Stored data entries
==============================
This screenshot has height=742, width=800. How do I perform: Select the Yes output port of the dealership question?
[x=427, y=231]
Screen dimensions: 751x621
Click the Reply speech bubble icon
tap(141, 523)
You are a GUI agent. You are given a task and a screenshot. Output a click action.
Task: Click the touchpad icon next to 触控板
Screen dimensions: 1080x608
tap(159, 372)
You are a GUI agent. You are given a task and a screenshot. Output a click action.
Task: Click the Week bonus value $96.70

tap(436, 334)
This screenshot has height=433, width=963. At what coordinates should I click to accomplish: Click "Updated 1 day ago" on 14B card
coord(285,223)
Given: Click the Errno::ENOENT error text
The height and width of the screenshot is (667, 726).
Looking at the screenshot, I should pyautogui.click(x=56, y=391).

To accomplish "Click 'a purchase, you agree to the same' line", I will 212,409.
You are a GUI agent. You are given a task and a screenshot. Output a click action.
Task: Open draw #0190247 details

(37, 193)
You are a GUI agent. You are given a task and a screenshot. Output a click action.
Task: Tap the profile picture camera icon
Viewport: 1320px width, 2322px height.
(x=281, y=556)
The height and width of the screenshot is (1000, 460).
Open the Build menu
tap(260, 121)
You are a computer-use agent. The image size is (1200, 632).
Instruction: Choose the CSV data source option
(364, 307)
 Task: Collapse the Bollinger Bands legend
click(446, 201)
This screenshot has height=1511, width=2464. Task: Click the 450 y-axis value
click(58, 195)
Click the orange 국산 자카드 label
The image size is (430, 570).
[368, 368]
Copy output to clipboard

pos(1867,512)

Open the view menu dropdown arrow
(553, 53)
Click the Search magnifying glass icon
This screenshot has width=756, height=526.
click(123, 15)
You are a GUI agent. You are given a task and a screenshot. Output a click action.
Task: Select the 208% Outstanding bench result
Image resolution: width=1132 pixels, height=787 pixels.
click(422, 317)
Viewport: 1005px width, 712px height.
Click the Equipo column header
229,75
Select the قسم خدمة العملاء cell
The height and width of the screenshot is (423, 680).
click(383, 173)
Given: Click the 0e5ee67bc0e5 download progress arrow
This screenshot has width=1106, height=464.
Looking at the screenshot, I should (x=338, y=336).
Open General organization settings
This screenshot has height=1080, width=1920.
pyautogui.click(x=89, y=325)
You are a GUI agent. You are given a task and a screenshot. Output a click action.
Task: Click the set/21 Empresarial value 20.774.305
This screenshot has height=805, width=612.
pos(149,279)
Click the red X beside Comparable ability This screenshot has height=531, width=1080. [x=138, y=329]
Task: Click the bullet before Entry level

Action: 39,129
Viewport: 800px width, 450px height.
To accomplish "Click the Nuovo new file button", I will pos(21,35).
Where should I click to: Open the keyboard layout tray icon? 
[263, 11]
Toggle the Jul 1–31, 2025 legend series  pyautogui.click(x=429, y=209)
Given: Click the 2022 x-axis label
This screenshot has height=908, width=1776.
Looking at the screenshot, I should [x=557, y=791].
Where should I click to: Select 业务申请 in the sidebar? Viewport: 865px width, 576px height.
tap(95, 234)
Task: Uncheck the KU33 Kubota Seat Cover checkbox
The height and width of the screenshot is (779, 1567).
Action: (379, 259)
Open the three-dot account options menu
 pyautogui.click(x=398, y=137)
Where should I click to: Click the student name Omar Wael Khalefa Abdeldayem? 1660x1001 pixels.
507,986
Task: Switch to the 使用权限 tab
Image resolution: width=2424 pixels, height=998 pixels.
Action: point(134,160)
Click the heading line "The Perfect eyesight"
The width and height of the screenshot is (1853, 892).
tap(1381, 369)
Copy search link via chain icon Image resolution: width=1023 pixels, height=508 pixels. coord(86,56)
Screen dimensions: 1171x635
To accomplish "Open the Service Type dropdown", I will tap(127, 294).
==============================
PROBLEM DESCRIPTION - An exact copy of the lines above, from the one containing "This screenshot has width=756, height=526." down to the one containing "Viewport: 1005px width, 712px height." and including both, is the whole answer; retype it and nothing else.

SOLUTION TO THIS PROBLEM -
This screenshot has width=756, height=526.
click(123, 15)
You are a GUI agent. You are given a task and a screenshot. Output a click action.
Task: Select the 208% Outstanding bench result
Image resolution: width=1132 pixels, height=787 pixels.
click(422, 317)
Viewport: 1005px width, 712px height.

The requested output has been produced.